I'm a little bit concerned about this change: I'm not familiar with
predicate locks, PLP, or anything related to SSI, but previously we
called PLP in parallel scans while we still had hold of the scan,
while we now call PLP only after letting other backends do things,
allowing PLPs for this scan to happen concurrently with other backends
of this scan. In principle, that looks like an improvement in
parallelism by reducing the work done in the critical path.
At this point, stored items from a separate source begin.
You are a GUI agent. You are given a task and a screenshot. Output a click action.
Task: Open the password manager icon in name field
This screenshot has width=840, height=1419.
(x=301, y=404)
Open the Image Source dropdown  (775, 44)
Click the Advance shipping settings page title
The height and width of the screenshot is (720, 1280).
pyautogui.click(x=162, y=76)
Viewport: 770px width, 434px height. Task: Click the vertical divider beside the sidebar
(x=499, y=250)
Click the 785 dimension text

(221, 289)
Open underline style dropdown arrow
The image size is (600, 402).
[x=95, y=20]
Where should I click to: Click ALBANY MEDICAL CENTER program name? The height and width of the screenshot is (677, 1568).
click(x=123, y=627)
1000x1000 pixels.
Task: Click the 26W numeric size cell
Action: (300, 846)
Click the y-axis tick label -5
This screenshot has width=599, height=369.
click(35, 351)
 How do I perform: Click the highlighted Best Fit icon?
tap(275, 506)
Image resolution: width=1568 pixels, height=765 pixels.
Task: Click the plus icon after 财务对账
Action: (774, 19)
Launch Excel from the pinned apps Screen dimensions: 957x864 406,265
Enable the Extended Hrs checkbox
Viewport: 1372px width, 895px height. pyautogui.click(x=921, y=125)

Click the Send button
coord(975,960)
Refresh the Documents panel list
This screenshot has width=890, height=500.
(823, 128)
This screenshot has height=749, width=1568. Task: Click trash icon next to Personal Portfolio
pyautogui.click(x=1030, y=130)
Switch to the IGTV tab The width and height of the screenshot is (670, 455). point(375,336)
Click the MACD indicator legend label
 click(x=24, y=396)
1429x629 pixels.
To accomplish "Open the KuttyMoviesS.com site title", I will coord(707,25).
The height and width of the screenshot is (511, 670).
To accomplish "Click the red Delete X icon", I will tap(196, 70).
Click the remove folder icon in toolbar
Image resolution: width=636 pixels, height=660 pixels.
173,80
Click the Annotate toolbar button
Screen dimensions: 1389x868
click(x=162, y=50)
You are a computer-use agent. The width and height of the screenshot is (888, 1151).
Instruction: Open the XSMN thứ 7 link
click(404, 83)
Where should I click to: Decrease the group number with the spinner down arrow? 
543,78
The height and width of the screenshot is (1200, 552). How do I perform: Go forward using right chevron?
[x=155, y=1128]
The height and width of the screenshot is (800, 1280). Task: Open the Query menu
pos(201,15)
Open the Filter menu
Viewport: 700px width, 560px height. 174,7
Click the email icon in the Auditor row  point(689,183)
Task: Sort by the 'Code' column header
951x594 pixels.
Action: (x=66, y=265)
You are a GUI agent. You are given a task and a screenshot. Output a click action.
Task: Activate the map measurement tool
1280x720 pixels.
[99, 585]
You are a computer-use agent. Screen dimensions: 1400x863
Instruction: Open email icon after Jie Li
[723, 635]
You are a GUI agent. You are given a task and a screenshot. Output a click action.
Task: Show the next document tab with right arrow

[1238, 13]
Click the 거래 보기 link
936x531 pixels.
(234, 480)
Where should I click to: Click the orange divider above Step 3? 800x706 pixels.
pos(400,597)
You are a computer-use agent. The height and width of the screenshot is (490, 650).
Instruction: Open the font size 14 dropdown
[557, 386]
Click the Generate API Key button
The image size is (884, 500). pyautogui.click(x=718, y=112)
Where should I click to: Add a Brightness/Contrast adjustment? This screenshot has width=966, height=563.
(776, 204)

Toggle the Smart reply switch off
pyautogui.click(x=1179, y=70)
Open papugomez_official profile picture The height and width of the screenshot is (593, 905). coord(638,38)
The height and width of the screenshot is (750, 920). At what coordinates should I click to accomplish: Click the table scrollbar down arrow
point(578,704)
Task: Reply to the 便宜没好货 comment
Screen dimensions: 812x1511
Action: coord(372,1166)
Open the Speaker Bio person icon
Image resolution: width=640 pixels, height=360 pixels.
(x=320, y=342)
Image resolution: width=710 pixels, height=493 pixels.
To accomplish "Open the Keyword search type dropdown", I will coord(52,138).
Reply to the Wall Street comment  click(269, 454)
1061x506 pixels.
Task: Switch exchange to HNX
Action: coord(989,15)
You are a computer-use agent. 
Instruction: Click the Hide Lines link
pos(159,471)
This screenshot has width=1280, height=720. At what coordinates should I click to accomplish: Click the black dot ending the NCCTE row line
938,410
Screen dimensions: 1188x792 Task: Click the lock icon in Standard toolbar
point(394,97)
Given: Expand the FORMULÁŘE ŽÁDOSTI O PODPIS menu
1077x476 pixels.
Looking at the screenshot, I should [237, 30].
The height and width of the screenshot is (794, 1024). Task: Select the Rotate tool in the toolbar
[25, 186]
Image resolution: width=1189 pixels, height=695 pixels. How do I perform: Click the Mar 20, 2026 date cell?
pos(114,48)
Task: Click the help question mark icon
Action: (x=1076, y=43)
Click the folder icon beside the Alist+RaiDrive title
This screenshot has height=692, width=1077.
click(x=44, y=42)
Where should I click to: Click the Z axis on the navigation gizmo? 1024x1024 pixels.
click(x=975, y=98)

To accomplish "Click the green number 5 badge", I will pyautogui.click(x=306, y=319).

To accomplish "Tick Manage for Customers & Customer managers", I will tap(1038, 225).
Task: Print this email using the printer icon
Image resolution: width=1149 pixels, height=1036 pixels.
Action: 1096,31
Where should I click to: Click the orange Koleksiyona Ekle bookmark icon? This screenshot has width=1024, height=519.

However, before, we would always get predicate locks in ascending (or
descending for backward scans) value order, but now that strict
keyspace order access has been released an unfortunately timed
descheduling of the process between _bt_p_release and PLP's guts means
mean lock acquisition would be only approximately in index leaf page
order. If the lock acquisition order matters in the predicate lock
system, then this will likely be a new cause of lock
conflicts/deadlocks.

If that's a real issue (by which I mean predicate locking is indeed
sensitive to acquisition order) then this call to PredicateLockPage
must happen before _bt_p_release, so that users don't get conflicts
caused only by bad timing issues in single-directional index scans.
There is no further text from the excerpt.